A. No. Unless the surgeon also removed your brain, bones, muscles, breasts and just about every other organ in your body, you still need progesterone to sup-port normal physiologic functions.
Most importantly, you need progesterone to counteract potentially harmful effects of the estrogens remaining in your body. Even if you have no ovaries and have never taken estrogen, your body still makes estrogens in fat cells and in your adrenal glands.
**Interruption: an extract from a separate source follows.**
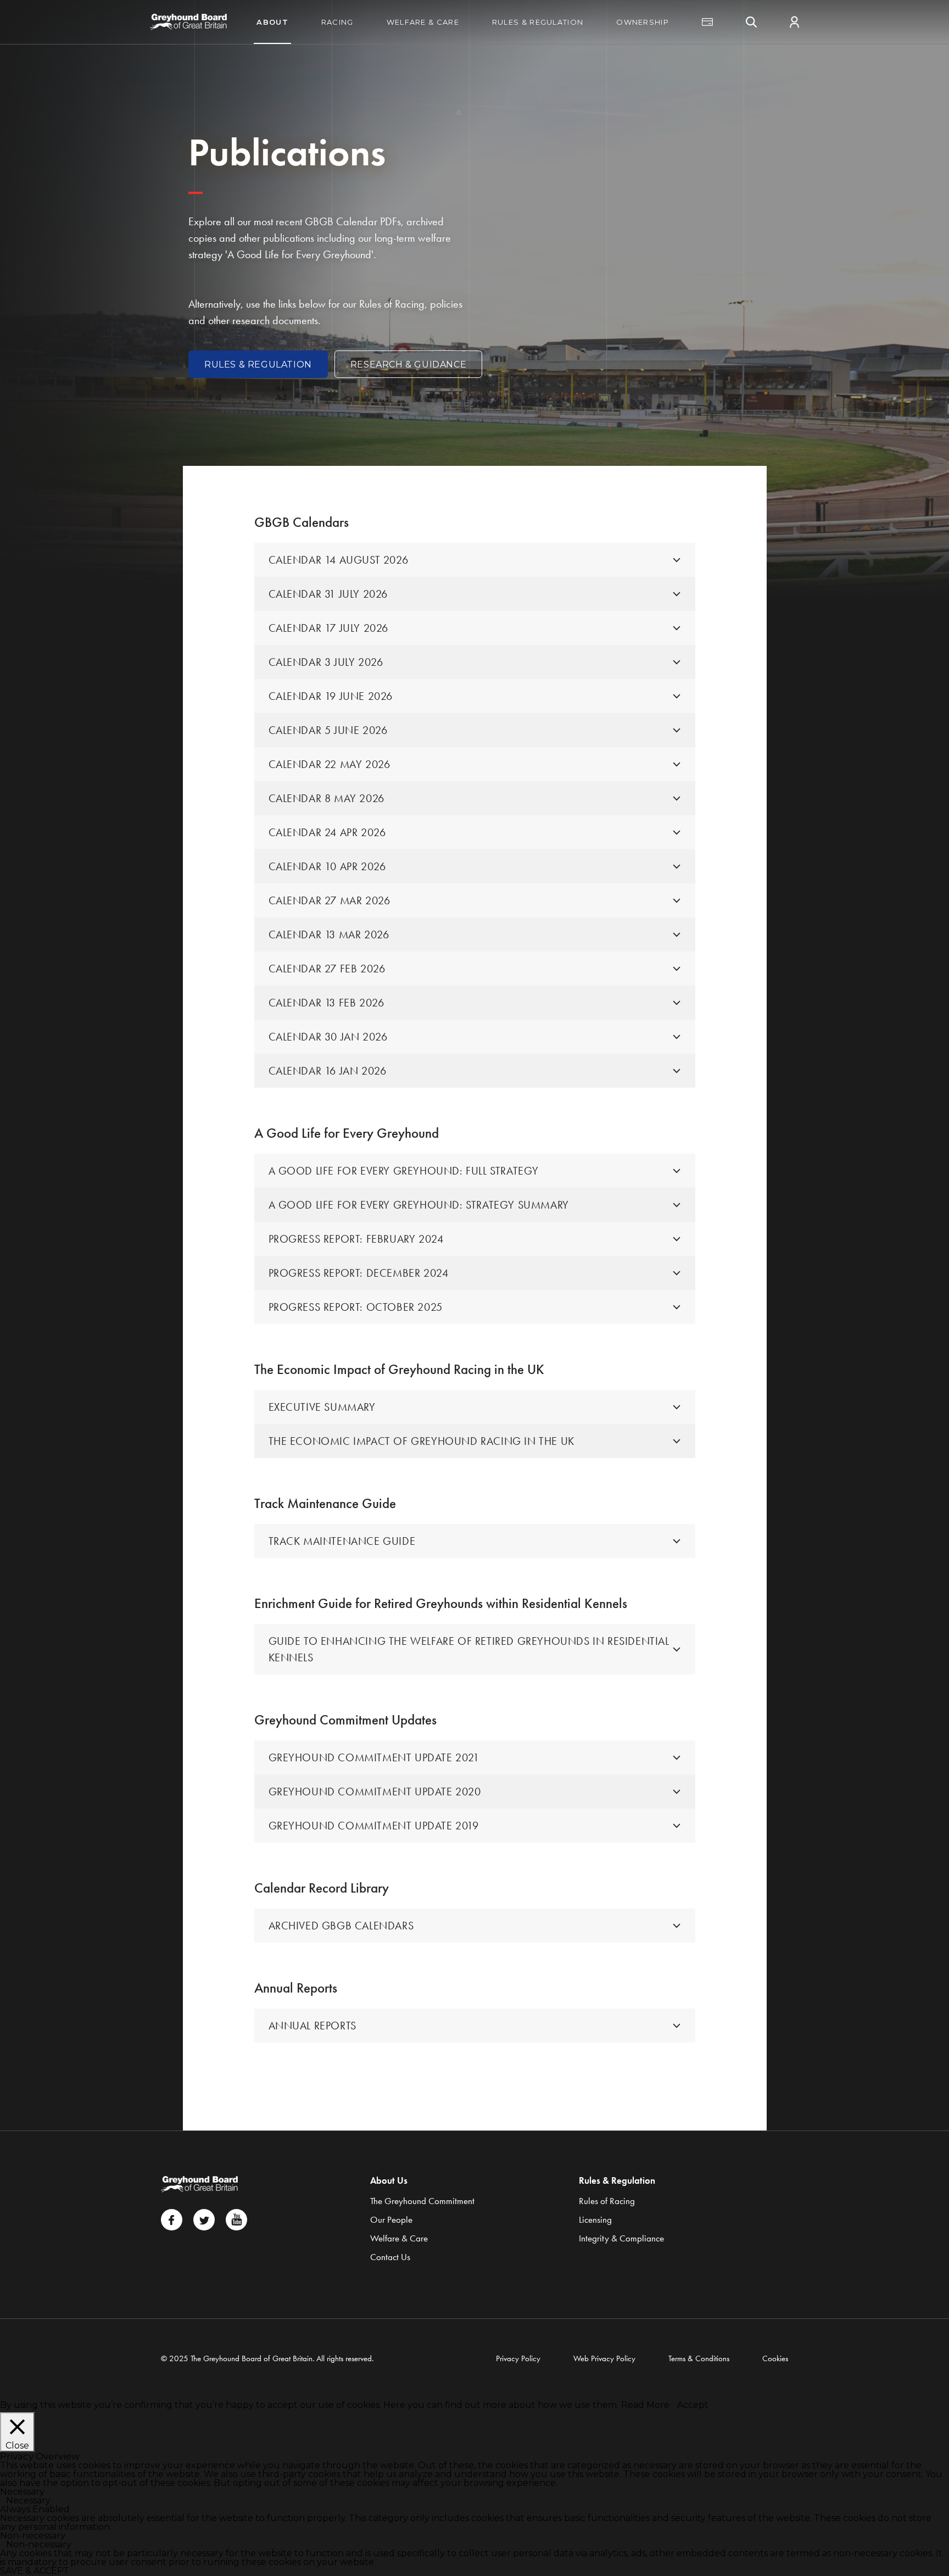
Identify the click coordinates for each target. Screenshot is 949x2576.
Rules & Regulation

But at menopause your body produces almost no progesterone, which creates a dangerous "estrogen dominant" condition. So even if you don't take estrogen, you probably still need progesterone to restore hormonal balance.
Q. Isn't breast cancer the greatest disease risk women face?
A. No! Women are 9 times more likely to die of heart disease than of breast cancer! Plus, doctors are more likely to misdiagnose heart disease in women or to treat it less aggressively than in men.
Q. Isn't lowering cholesterol critical for preventing heart disease?
A. No. At least half of those who suffer heart attacks have perfectly normal cholesterol levels!
In fact, cholesterol is not bad for you. All your hormones are made of it. Only oxidized cholesterol is bad for you. (Which is why we take antioxidants like vitamins C and E.)
It's far more important to test for chronic inflammation as reflected in C-reactive protein and homocysteine levels, which are much more reliable predictors of heart disease than cholesterol.